A spotlight has been thrown on the little-known role of Cajun French interpreters during World War II, thanks to local filmmaker Pat Mire’s documentary, “Mon Cher Comarade”.
Mire presented his film to the public at LSU at Eunice’s LeDoux Library Tuesday evening.
Mire’s hour-long documentary, much like Ken Burns’ “The War”, combines first-person interviews of Cajun WW II veterans who served in France with archival footage and narration.
When these veterans were growing up, their native Cajun language was denigrated as an ignorant backwoods dialect, even by the Army.
But when U.S. forces began operations in France, their language skills became vital to the war effort.
Cajun French is very similar to the Provencal, or peasant French dialect spoken at that time.
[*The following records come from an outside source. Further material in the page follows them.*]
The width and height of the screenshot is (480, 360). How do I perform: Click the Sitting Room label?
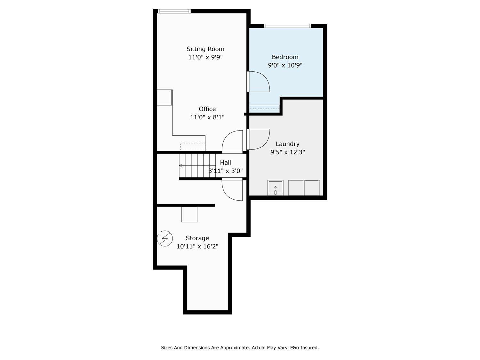pos(205,49)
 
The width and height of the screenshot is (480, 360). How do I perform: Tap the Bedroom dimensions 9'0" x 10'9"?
pos(285,66)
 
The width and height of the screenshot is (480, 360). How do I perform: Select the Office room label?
pos(207,109)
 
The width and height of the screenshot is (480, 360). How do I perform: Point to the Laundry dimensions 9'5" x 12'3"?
pos(287,152)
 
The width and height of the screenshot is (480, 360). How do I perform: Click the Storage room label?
pos(197,238)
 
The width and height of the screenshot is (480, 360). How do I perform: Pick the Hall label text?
pos(225,163)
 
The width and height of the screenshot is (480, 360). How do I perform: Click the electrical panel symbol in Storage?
pos(165,238)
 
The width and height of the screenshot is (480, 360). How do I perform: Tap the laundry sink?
pos(275,188)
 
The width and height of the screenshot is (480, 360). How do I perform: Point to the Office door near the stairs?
pos(233,141)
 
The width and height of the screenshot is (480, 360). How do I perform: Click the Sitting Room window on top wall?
pos(174,11)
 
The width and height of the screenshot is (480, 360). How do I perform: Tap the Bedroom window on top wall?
pos(287,26)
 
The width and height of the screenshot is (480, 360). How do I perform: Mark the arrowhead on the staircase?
pos(181,165)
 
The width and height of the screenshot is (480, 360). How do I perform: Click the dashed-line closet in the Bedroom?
pos(264,108)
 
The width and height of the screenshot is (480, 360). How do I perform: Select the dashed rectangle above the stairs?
pos(193,147)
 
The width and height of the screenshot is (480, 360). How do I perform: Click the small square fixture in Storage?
pos(189,214)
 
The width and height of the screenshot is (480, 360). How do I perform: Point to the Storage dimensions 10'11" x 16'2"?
pos(197,246)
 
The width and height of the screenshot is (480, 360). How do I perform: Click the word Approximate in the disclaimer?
pos(234,348)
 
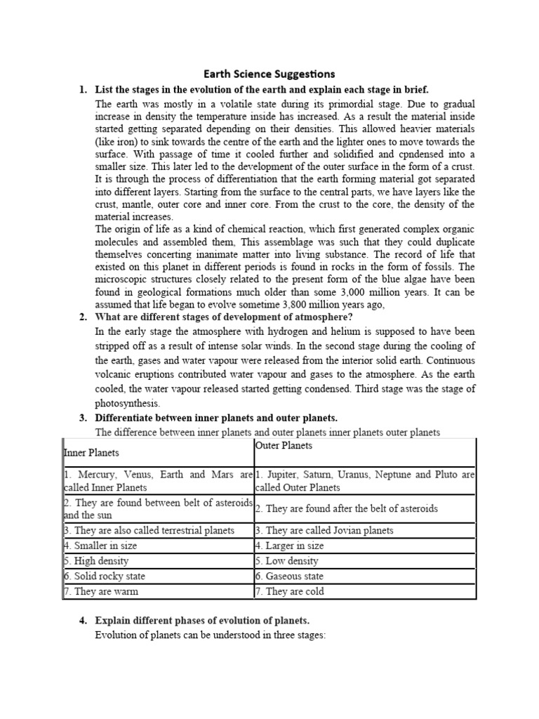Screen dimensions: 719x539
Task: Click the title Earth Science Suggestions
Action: (x=270, y=74)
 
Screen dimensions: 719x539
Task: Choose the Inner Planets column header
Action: (x=92, y=453)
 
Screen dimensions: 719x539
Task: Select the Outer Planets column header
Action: (x=284, y=446)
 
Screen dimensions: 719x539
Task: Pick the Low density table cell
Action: (x=290, y=561)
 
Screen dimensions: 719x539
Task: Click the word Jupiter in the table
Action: (x=284, y=475)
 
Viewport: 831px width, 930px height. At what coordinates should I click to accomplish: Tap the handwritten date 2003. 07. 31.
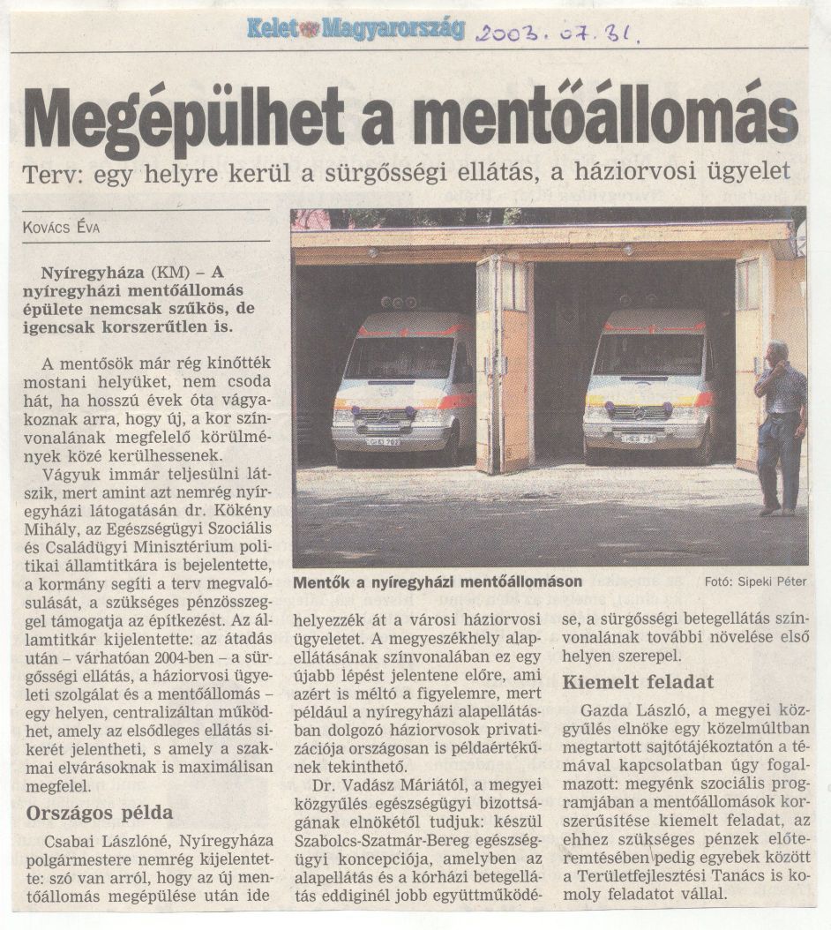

Savvy German soldiers in occupied France could root out speakers of Quebecois French, but Cajuns were able to pass themselves off as French peasants.
Cajuns were able to work behind enemy lines with the French Resistance, as well as serve as liasons with French informants.
They also acted as translators for their superiors and fellow soldiers.
Following the war, the role of Cajun soldiers in France was almost forgotten, although the television series, “Combat!”, which ran from 1962-1967, featured one Cajun character, PFC Paul “Caje” LeMay.
LeMay, however, was described as “a Cajun from New Orleans”, and was played by a Canadian actor, Pierre Jalbert, adding to the confusion.
Mire was inspired to film the documentary by his father, Felix Mire, who served in France during the war.
Mire, an award-winning filmmaker who counts “Dance for a Chicken” and “Dirty Rice” amongst his credits, began working on the project four years ago, interviewing his father and other veterans, but much of the original film footage was lost due to Hurricane Katrina.
Mire was able to refilm most of the interviews and finish the film, which will air on Louisiana Public Broadcasting on March 4 at 8 p.m.